_TEXT_
----------------------------------------

On April 9, 1959, Chief Judge Ryan filed a comprehensive opinion, 173 F. Supp. 140, denying the tobacco owners' claims, action which we subsequently affirmed, 281 F.2d 179, and granting those regarding the cheese and the olive oil. After referral of the latter to a Commissioner and dispute over the interest to be awarded, a resettled final decree was filed on July 25, 1961. Lekas & Drivas, Inc. recovered $24,780.21, plus interest at 4½% from May 7, 1945, amounting to $18,083.36. Pompeian Olive Oil Corp. was awarded $1,472.46, with interest, similiarly computed, totalling $1,074.53. Victor Cory Co. was allowed $1,089.82, with interest of $795.30. Respondents appeal from these awards, alleging error both as to liability (save as to the one drum missing from the Pompeian consignment) and as to the award of 16 years' interest.

----------------------------------------

_TO DO_
a: Answer these questions using the court excerpt:
(i) On what date did Chief Judge Ryan file his opinion?
(ii) At what rate, and from what date, was interest computed on the Lekas & Drivas, Inc. recovery?
(iii) How much interest was Victor Cory Co. allowed?
b: Continue the court excerpt about the cheese, olive oil, and tobacco claims, starting after its final sentence.
The listing comes from a separate source, unrelated to the court excerpt.

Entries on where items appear
----------------------------------------

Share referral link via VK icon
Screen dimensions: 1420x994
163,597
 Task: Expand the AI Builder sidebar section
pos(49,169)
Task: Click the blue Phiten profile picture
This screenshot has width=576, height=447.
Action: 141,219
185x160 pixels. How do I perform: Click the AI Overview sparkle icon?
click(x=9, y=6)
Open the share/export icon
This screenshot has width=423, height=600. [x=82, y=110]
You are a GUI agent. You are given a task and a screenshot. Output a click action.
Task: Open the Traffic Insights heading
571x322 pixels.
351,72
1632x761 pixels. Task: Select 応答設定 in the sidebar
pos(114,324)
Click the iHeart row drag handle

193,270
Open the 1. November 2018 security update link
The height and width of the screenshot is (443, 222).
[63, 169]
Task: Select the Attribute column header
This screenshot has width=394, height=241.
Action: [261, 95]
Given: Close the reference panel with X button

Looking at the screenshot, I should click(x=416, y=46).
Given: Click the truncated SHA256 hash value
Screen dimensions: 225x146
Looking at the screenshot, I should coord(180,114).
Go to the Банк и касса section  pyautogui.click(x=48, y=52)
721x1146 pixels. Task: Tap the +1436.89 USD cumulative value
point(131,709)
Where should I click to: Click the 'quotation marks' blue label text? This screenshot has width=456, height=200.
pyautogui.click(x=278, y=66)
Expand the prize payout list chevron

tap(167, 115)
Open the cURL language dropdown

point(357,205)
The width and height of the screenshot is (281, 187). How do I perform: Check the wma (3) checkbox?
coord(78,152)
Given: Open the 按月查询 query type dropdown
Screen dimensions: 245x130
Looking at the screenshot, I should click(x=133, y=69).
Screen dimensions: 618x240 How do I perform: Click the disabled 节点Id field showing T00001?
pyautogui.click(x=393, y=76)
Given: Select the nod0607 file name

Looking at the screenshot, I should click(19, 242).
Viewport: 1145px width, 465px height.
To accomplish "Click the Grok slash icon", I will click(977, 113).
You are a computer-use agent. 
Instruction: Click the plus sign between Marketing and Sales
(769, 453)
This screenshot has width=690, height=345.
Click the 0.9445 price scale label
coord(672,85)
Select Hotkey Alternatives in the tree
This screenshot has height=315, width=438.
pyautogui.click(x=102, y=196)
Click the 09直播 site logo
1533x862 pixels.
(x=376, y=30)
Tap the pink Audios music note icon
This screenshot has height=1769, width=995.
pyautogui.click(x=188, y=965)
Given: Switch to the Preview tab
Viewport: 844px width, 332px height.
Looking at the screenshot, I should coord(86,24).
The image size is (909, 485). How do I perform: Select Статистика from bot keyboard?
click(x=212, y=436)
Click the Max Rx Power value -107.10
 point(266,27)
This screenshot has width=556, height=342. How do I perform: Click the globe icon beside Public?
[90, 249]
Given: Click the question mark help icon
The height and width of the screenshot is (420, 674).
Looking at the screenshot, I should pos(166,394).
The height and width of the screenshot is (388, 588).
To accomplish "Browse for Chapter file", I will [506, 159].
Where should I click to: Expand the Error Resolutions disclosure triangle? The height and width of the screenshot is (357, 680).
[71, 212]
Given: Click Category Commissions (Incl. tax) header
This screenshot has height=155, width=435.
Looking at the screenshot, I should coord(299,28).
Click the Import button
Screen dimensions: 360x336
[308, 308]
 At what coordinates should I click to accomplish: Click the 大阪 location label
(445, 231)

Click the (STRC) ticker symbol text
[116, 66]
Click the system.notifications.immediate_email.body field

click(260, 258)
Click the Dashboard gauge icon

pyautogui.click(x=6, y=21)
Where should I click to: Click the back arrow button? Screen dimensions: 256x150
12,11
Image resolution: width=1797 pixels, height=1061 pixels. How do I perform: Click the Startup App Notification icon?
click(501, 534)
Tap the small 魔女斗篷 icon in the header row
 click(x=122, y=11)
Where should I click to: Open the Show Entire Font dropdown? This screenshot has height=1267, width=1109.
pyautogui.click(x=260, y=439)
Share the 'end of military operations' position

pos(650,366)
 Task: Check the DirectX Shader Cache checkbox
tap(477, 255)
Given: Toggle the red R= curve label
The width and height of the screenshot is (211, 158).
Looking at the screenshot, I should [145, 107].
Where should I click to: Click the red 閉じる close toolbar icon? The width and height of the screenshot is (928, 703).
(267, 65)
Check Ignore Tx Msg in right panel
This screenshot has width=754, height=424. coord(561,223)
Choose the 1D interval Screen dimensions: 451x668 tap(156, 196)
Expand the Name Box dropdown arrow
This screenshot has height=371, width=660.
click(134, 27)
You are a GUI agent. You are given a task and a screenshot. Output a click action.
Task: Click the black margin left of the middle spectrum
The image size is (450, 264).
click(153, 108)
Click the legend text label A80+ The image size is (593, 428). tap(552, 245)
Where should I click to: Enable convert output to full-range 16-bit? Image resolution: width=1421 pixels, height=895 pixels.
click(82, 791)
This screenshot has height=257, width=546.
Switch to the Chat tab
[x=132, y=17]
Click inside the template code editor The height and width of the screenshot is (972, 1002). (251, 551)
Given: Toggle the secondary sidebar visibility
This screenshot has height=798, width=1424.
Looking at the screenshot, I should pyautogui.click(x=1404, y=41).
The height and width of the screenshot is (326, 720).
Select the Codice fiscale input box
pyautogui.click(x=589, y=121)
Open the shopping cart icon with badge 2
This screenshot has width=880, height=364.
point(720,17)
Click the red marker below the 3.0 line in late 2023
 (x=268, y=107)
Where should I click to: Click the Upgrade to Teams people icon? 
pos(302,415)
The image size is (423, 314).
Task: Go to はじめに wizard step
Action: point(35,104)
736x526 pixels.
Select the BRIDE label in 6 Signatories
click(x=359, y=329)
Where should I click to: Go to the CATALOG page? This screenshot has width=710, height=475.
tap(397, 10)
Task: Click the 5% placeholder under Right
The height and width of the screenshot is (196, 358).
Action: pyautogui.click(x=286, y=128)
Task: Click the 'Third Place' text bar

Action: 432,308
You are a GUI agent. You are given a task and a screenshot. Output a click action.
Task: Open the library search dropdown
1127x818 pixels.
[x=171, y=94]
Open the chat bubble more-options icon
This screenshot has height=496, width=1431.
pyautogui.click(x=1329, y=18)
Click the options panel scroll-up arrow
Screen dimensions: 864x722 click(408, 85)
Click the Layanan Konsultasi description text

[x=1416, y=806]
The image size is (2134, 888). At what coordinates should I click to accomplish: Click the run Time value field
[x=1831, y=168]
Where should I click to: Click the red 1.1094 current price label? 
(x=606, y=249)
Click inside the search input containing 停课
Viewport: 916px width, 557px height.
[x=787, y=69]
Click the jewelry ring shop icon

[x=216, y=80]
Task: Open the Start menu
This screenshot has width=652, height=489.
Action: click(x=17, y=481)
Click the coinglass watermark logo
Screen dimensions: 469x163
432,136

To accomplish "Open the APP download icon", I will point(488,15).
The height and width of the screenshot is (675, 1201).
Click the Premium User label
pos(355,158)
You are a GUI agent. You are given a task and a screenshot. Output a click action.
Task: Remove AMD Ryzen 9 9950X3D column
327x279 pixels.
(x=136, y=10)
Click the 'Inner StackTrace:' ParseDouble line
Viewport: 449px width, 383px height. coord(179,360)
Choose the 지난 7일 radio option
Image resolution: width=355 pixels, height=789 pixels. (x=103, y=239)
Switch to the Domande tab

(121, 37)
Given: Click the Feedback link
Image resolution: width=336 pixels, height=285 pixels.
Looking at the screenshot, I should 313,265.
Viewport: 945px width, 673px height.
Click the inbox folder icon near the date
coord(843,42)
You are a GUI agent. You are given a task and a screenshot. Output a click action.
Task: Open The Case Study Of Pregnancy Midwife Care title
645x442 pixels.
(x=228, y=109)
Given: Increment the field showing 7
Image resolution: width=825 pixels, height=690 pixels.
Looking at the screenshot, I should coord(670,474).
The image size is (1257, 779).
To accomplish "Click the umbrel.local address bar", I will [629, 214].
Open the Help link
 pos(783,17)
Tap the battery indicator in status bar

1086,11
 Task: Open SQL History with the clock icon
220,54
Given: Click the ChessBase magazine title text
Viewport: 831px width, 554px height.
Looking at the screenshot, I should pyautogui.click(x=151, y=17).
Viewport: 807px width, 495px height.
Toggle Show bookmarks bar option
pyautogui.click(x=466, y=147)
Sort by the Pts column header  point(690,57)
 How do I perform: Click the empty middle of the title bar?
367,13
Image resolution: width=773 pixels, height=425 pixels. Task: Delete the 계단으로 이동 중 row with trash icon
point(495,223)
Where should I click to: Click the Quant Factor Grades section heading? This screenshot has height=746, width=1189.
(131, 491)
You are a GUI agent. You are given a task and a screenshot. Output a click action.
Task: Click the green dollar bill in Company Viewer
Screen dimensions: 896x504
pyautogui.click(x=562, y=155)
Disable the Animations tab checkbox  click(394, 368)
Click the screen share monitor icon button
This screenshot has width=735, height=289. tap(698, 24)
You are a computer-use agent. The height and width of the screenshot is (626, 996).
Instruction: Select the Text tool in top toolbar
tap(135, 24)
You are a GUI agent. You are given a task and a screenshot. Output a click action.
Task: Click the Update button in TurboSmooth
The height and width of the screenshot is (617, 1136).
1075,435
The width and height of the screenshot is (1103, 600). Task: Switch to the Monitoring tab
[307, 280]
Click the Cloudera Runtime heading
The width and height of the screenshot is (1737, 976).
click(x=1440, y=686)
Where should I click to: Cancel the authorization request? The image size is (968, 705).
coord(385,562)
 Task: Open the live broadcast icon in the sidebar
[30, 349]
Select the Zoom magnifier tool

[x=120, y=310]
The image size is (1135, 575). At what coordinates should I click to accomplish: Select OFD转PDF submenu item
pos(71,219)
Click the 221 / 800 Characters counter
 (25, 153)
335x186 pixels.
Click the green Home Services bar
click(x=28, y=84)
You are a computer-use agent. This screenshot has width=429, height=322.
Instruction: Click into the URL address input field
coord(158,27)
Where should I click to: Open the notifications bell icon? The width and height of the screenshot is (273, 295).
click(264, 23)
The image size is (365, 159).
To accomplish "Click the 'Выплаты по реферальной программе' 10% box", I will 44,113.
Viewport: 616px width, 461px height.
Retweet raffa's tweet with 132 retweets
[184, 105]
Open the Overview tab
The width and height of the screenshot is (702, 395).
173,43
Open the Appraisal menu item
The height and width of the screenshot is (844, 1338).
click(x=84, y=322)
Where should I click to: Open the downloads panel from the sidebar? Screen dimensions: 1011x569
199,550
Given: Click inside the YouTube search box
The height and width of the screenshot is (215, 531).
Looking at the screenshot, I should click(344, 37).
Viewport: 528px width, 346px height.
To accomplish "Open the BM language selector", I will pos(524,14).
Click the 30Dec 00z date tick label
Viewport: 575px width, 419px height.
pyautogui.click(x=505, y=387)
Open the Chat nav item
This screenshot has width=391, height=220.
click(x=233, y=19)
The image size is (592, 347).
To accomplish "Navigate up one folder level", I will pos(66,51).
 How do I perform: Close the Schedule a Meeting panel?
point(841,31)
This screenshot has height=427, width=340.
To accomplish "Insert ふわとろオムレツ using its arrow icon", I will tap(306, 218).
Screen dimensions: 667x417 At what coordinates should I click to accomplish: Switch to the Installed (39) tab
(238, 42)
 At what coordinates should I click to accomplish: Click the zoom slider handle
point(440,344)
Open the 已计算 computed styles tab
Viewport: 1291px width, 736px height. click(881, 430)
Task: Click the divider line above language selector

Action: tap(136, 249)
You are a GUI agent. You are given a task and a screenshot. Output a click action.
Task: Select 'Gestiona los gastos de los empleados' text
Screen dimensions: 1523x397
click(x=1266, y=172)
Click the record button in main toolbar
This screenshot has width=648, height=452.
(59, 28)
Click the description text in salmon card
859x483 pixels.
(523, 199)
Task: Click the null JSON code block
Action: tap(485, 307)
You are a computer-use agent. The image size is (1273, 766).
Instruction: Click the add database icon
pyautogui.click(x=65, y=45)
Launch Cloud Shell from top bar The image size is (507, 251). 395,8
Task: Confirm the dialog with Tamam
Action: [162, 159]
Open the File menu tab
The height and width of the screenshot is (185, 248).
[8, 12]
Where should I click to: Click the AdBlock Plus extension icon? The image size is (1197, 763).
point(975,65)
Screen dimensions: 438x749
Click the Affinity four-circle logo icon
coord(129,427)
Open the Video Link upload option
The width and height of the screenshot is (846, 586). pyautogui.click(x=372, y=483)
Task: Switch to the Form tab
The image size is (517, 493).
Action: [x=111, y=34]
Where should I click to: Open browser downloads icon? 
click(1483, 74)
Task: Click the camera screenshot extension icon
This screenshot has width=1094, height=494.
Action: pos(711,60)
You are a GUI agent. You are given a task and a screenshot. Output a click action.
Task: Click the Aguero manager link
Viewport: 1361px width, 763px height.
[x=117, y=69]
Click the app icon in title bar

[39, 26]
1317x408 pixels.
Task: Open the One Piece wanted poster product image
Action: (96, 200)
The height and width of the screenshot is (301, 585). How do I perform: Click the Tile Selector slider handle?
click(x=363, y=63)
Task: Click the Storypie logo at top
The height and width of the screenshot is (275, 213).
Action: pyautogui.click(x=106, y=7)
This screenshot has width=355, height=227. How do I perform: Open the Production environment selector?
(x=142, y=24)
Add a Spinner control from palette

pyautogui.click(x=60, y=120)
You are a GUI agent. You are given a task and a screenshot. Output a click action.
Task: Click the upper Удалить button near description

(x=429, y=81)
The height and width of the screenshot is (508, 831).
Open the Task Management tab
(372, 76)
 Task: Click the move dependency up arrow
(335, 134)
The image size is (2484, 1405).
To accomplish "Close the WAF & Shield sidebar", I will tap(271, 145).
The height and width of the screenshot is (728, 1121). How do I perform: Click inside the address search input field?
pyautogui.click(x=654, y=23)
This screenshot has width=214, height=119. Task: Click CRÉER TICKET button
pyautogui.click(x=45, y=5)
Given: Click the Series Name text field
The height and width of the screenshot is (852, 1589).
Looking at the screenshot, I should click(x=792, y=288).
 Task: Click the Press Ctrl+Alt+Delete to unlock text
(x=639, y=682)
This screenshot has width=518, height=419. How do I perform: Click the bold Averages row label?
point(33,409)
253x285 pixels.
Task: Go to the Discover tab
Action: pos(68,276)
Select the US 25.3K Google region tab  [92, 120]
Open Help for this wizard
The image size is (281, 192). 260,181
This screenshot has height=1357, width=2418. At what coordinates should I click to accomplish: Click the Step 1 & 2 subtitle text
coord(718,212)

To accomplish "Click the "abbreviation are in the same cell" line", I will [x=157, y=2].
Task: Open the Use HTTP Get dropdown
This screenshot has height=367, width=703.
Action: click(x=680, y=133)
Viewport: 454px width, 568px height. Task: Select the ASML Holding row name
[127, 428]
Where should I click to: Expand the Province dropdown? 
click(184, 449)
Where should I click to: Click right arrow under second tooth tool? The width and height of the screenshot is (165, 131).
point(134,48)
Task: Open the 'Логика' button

----------------------------------------

_ANSWERS GIVEN_
a:
(i) April 9, 1959
(ii) 4½%, from May 7, 1945
(iii) $795.30

b:
We find no error in the granting of the claims as to the olive oil. Under the Carriage of Goods by Sea Act, 46 U.S.C.A. § 1301 et seq., here applicable, a shipper makes out a prima facie case by proving that his goods were delivered to the carrier in good condition and were outturned damaged or not at all; the burden then falls upon the carrier to bring itself within an excepted cause or to prove it exercised due diligence to avoid and prevent the harm: Edmond Weil, Inc. v. American West African Line Inc., 147 F.2d 363, 366 (2 Cir. 1945); American Tobacco Co. v. The Katingo Hadjipatera, 194 F.2d 449, 450 (2 Cir. 1951), cert. denied, 343 U.S. 978, 72 S. Ct. 1076, 96 L.Ed. 1370 (1952); id., 81 F.Supp. 438, 445 (S.D.N.Y.1948); General Foods Corp. v. The Troubador, 98 F.Supp. 207, 209 (S.D.N.Y.1951); Gilmore & Black, Admiralty (1957) 162-163. Chief Judge Ryan found, 173 F. Supp. at 180, that although the olive oil drums were not new, they were sound and tight, and were suitable for the shipments. In fact, the surveyor "couldn't say with certainty" whether the drums were new or second-hand; Judge Ryan evidently took the possibility more favorable to respondents and relied on the same witness' testimony that the drums were "the usual type of drum" employed in the trade. This was entirely permissible; the judge was not bound to follow the testimony of another witness for libelants that used drums were unsafe. Neither was he bound to accept the surveyor's opinion that the leakage resulted from working and pressure of cargo, as meeting the carrier's burden, Hellenic Lines Ltd. v. Brown & Williamson Tobacco Corp., supra, 277 F.2d at 15-16.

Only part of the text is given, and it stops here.